(Material shown Opens)

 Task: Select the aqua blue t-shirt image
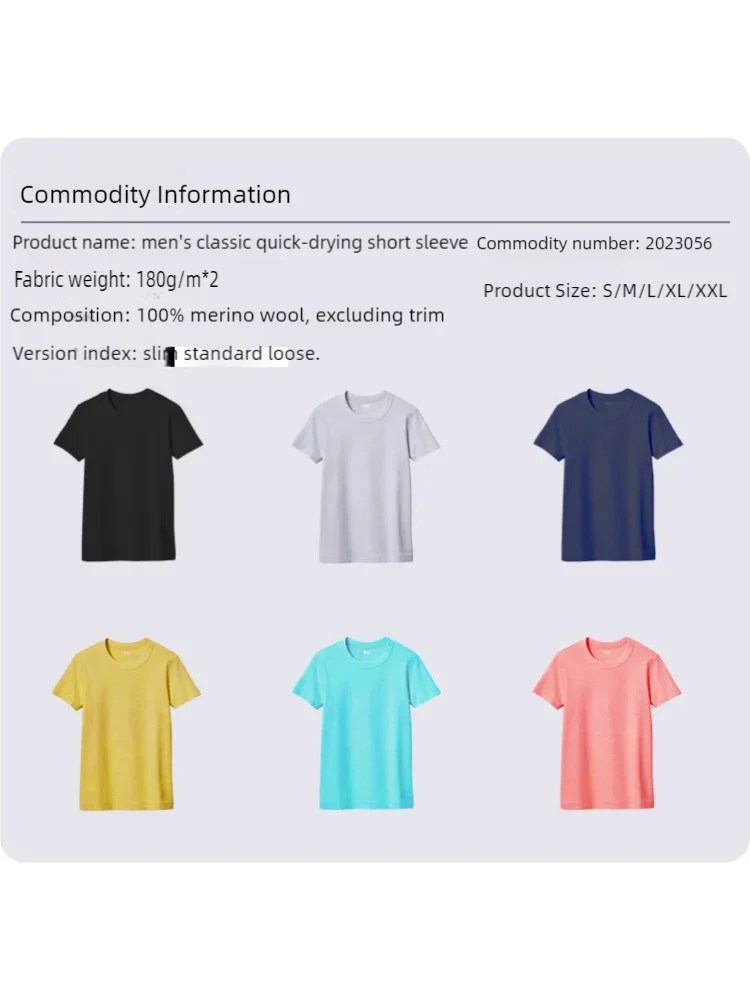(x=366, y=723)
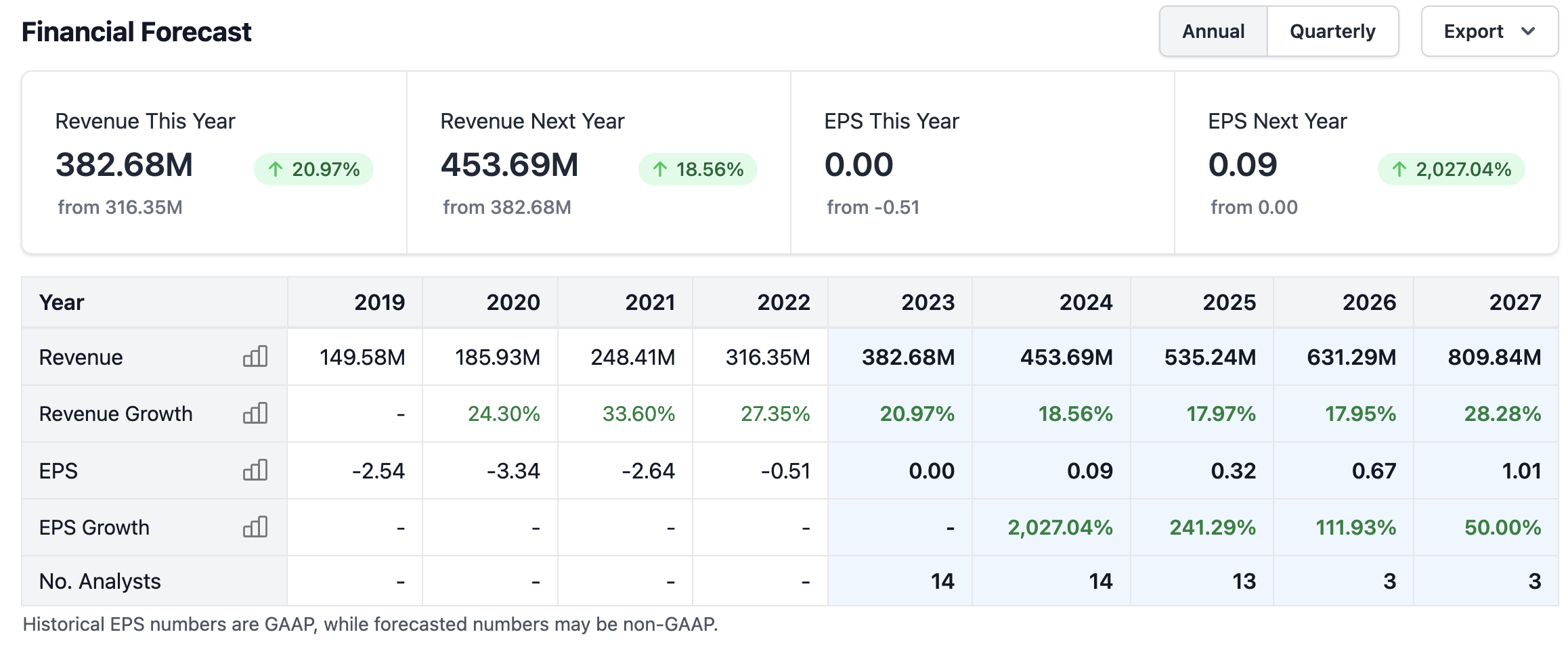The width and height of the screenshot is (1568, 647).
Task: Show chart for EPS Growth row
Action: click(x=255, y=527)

(Material shown Closes)
(Material shown Opens)

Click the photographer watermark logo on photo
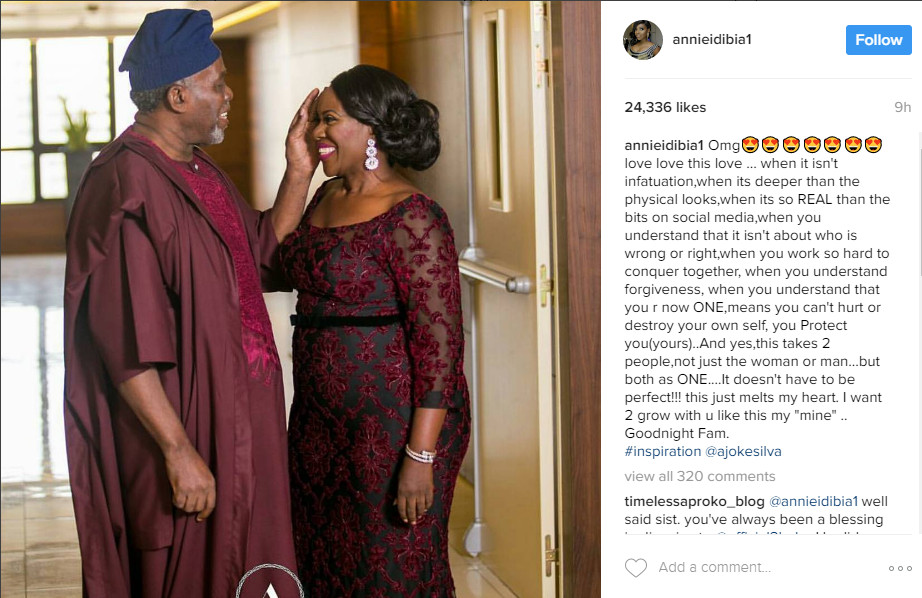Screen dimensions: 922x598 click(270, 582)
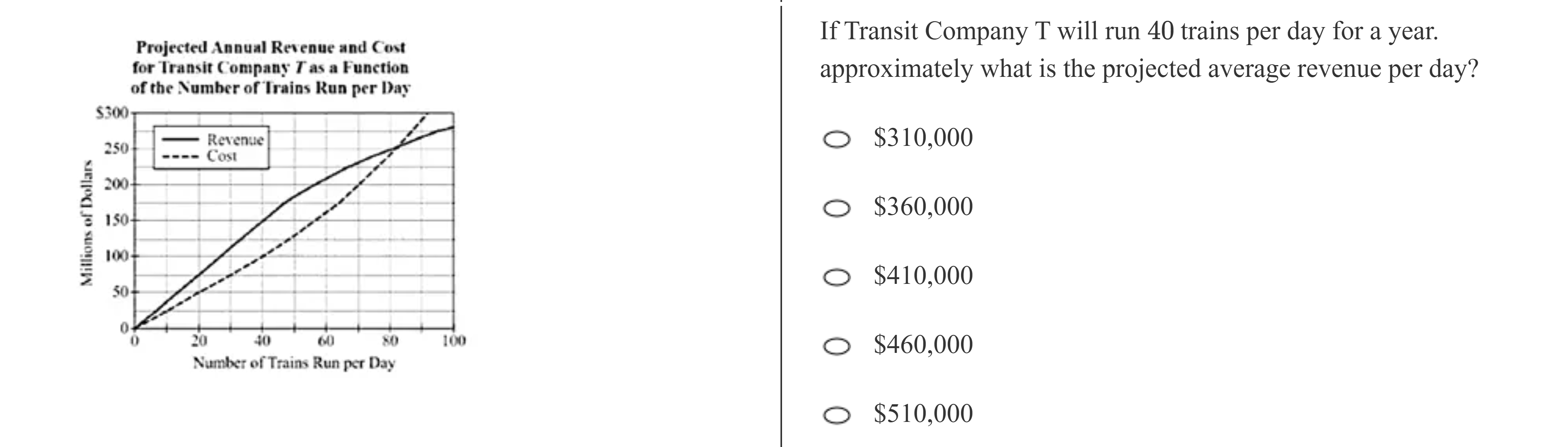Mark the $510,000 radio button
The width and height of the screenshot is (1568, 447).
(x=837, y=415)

(Material shown Closes)
(Material shown Opens)

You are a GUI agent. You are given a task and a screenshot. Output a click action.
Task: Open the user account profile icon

(Material shown Closes)

* **About this exercise**:
Go through the material above and output exactly the lines from the one containing "You are a GUI" through the one containing "Task: Open the user account profile icon".

* **Response to this exercise**:
You are a GUI agent. You are given a task and a screenshot. Output a click action.
Task: Open the user account profile icon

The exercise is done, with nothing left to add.